Ask your potential guardian nomination if they will serve as guardians if needed. Make sure you have sufficient life insurance so that your guardians have enough funds to care for your children. Lastly, prepare your Wills and nominate guardians for your kids.

If you also own real estate in California, you should talk to your attorney about setting up a Living Trust as well. A Will is a must for nominating guardians, but it is only one document of many that make up a complete estate plan.

September 02, 2006

California Statutory Will.

The State Bar of California has a "fill-in-the-blank" Will form if you would like to create your own Will today.

You can complete the form following the instructions, sign it in the presence of two witnesses and have your witnesses sign the Will where indicated. The State Bar also has a FAQ for the "fill-in-the-blank" Will form.

The most important thing to note is that you cannot cross out, add or change any portion of this Will to suit your wishes if you do not like some of the language. All you can do is fill in the spaces provided if you want the Will be to valid. Think of it like Mad Libs. But instead of putting down funny or dirty words, put down your wishes.

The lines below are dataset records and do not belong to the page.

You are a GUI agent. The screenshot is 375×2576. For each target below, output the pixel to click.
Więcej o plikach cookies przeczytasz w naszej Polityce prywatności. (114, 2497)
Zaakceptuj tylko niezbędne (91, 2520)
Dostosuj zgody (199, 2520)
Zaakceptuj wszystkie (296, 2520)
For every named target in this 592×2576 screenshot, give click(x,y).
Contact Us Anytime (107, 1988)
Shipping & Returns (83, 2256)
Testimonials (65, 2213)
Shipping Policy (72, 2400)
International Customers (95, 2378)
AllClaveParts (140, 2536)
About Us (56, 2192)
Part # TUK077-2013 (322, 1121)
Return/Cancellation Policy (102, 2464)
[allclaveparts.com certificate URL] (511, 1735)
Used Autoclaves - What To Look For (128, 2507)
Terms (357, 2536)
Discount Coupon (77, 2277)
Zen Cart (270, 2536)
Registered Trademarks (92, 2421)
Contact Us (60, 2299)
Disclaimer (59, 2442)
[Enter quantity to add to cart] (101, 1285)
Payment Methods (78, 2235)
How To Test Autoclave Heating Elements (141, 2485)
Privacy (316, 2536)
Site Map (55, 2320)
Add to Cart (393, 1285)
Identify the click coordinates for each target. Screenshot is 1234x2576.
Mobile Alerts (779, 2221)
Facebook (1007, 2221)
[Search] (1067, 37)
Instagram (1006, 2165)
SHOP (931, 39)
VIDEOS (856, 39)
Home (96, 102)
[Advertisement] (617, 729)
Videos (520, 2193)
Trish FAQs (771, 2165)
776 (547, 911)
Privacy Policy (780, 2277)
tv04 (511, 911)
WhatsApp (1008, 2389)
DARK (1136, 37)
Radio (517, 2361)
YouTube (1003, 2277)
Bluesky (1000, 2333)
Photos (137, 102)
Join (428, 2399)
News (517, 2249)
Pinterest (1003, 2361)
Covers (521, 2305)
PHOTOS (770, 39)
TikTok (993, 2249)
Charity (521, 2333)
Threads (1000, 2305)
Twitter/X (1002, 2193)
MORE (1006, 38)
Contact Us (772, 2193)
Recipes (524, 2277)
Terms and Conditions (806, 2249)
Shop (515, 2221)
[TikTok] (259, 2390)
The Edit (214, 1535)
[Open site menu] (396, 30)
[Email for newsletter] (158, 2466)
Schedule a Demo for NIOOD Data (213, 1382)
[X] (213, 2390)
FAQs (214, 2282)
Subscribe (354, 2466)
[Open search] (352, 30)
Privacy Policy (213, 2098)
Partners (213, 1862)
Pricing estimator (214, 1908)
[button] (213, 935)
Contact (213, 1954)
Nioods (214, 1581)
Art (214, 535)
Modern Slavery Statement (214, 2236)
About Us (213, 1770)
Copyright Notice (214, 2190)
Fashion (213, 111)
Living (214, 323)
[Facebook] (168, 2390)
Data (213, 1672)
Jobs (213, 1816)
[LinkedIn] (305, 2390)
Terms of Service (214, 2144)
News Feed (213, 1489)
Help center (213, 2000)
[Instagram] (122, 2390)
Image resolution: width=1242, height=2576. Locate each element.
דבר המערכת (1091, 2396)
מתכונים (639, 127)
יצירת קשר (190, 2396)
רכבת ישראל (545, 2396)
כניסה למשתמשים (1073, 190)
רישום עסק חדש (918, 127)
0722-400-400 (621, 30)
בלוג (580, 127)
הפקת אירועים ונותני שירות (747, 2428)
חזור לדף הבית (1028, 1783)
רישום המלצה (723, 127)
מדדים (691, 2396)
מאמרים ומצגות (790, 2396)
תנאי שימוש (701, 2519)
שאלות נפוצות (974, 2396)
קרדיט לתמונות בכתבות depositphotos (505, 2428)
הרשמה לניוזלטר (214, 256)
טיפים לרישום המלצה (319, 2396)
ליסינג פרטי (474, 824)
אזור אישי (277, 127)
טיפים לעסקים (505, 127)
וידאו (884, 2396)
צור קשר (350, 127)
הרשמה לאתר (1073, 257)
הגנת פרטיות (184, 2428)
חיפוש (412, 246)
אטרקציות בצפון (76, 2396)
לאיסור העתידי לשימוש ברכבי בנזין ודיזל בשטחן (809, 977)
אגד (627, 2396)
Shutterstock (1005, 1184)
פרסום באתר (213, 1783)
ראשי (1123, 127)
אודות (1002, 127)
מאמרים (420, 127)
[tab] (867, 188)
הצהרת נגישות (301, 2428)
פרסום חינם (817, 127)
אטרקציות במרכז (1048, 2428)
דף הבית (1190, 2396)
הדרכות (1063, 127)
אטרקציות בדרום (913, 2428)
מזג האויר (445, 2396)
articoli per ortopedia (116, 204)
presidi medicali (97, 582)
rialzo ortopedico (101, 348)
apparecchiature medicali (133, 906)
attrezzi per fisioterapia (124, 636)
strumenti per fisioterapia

Having a Will is better than not having a Will.

August 28, 2006

Fractions in Wills.

For the most part, your Will or Living Trust can have any sort of distribution method you prefer for your beneficiaries. Your estate can be divided into equal shares, unequal shares, percentages, fractions, dollar amounts and by item.

The most common approach is to divide your estate equally among your children. Regardless of your approach, the main thing to be concerned with is that it is clear what your intention is after you are no longer around to explain what you meant.

Stan Rule, an excellent Trusts and Estates attorney in British Columbia, has a neat blog worth reading. He wrote about such an odd case he came across about fractions, sons and daughters. Read his post to see what I mean.

July 15, 2006

If You Own Real Estate, Your Will Must Go Through Probate.

If you own real estate in California and think that having a Will will avoid probating your estate when you pass away, you are likely to be mistaken and misinformed.

Generally, if you (as an unmarried person) own your home or rental property in your name alone (not held in joint tenancy with anyone) or as tenants in common with others, your interest in the home or rental property will go through probate.

A Will or no Will -- Probate Still Happens.

Unless you have less than $100,000 in assets requiring probate you can use a Small Estate Affidavit procedure thereby avoiding probate. See California Probate Code Section 13100 et. seq.  This does not work for real property in most instances.

I bring this up because a potential client told me yesterday that his bankruptcy attorney told him that if he had a Will his house would go to his parents without probate. I am not kidding! When in doubt, do your homework on the internet or ask an estate planning attorney. I answer questions about estate planning all day long without charging anyone. A quick email or a quick mention in person will always elicit an answer from me.

Of course, there may be a exception. An exception could be owning property in joint tenancy with right of survivorship or being married. Seek the advice of an estate planning attorney if probate avoidance is your goal.